As a black woman and avid fan/critic of pop culture, I’m invested in shows with characters who look like me. Black women make up 13 percent of the U.S. female population but make up only 3.8 percent of characters on television. There’s something empowering about seeing yourself projected and reflected. Watching characters live through and triumph over obstacles similar to yours represents societal acceptance and possibility. Growing up I was grateful for the few black female lead characters I had. I looked more like Tia and Tamara than Mary-Kate and Ashley, related more to Moesha than Sabrina the Teenage Witch, and preferred That’s So Raven to Lizzy McGuire.

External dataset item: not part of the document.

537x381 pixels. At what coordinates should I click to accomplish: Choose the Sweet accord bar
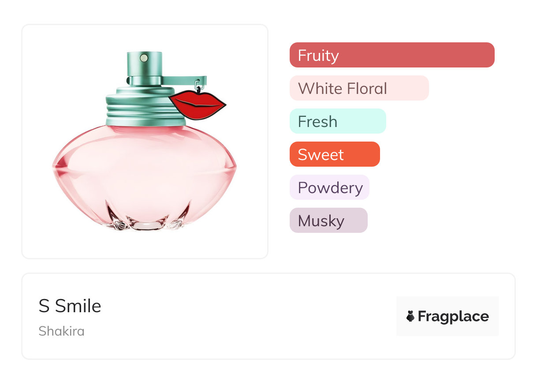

How to Get Away with Murder is Rhimes’ greatest accomplishment in terms of media representation. Something about rarely seeing Olivia Pope’s hair between relaxers makes Murder’s scene where Annalise Keating removes her wig and makeup incredibly powerful. It’s a rare moment in pop culture history that was Viola Davis’s idea, where natural, dark-skinned, black womanhood is celebrated, as-is, by mainstream media.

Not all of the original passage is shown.